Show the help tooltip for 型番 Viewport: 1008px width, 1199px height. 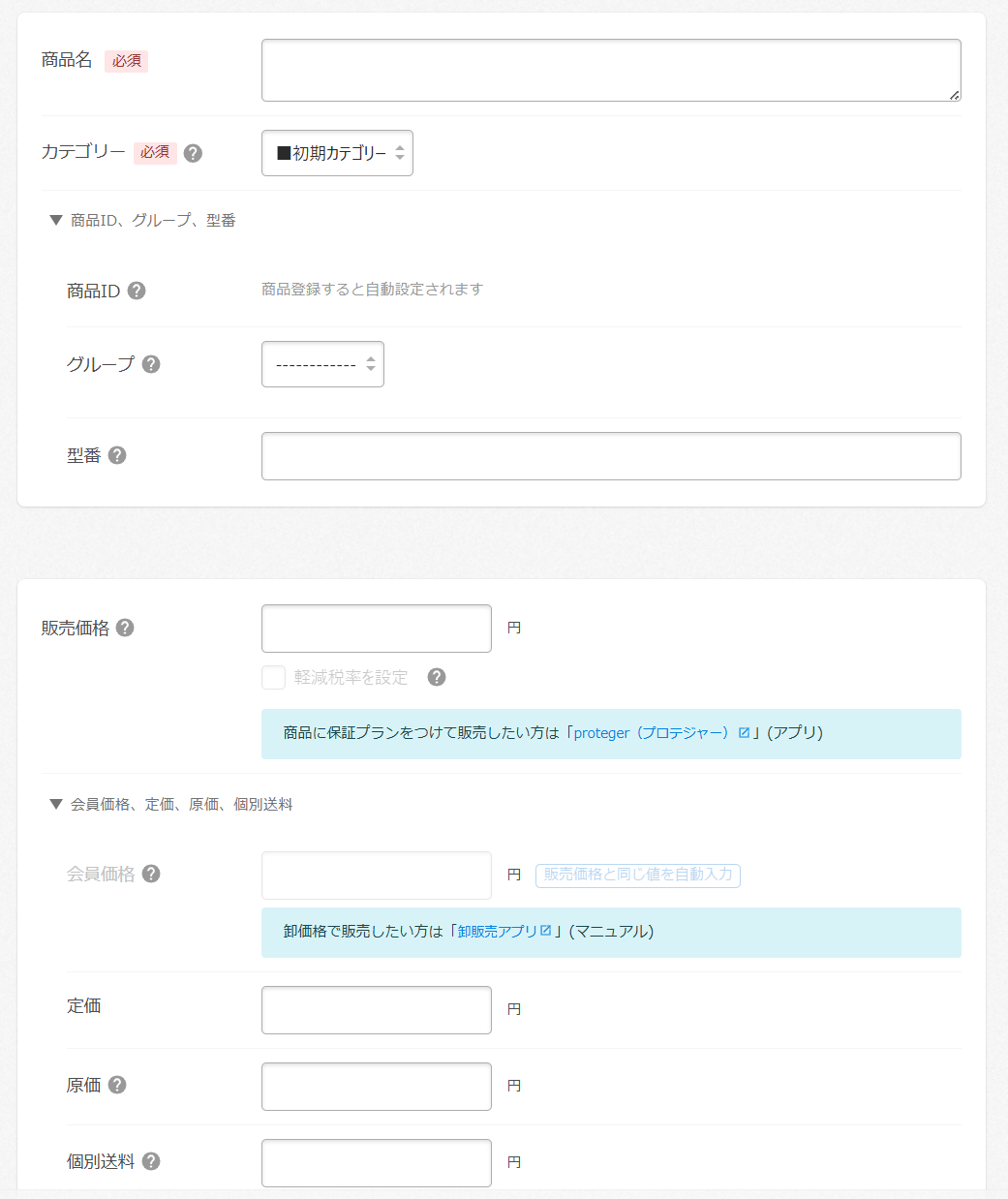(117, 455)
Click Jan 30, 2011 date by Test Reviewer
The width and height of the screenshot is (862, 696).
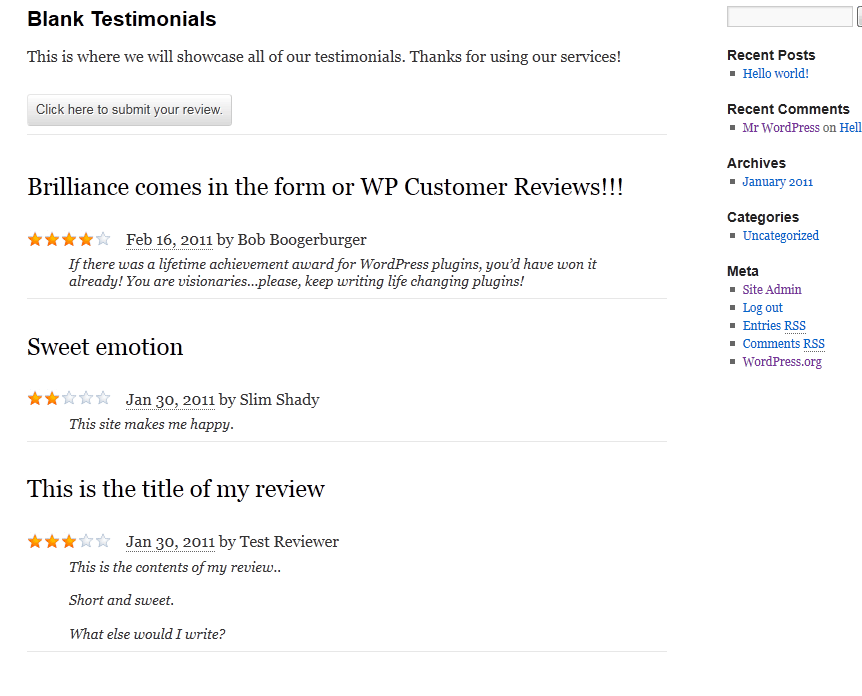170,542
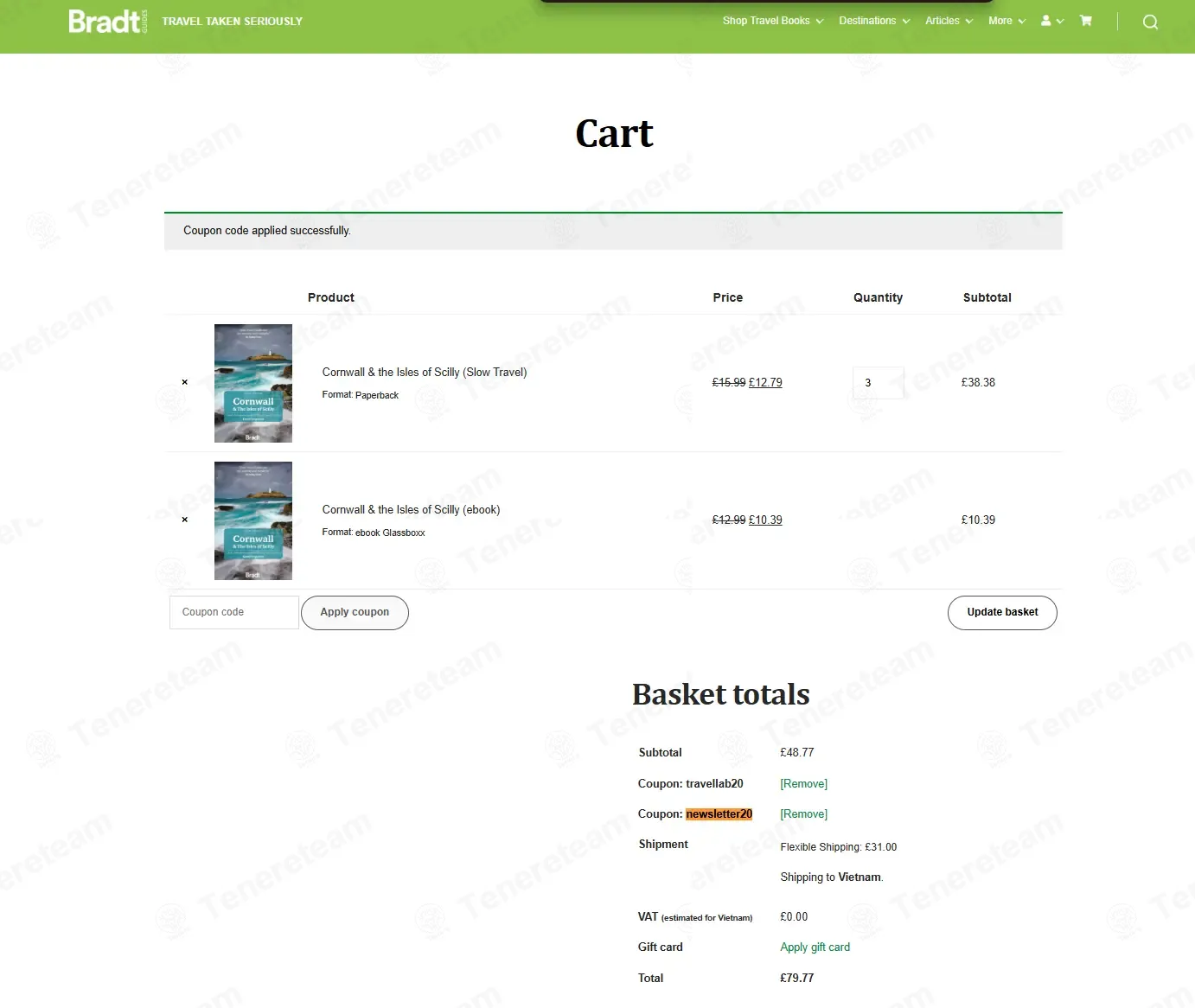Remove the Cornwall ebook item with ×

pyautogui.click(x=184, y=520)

...

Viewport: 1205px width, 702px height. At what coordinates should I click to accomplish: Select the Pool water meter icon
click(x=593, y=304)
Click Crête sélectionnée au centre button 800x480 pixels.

● **Activity**
Where the listing above has a line with "Viewport: 1205px width, 702px", start there, and output every line exactly through the line with "Click Crête sélectionnée", which is also included.

● **Output for this exercise**
Viewport: 1205px width, 702px height. At what coordinates should I click to accomplish: Select the Pool water meter icon
click(x=593, y=304)
Click Crête sélectionnée au centre button 800x480 pixels.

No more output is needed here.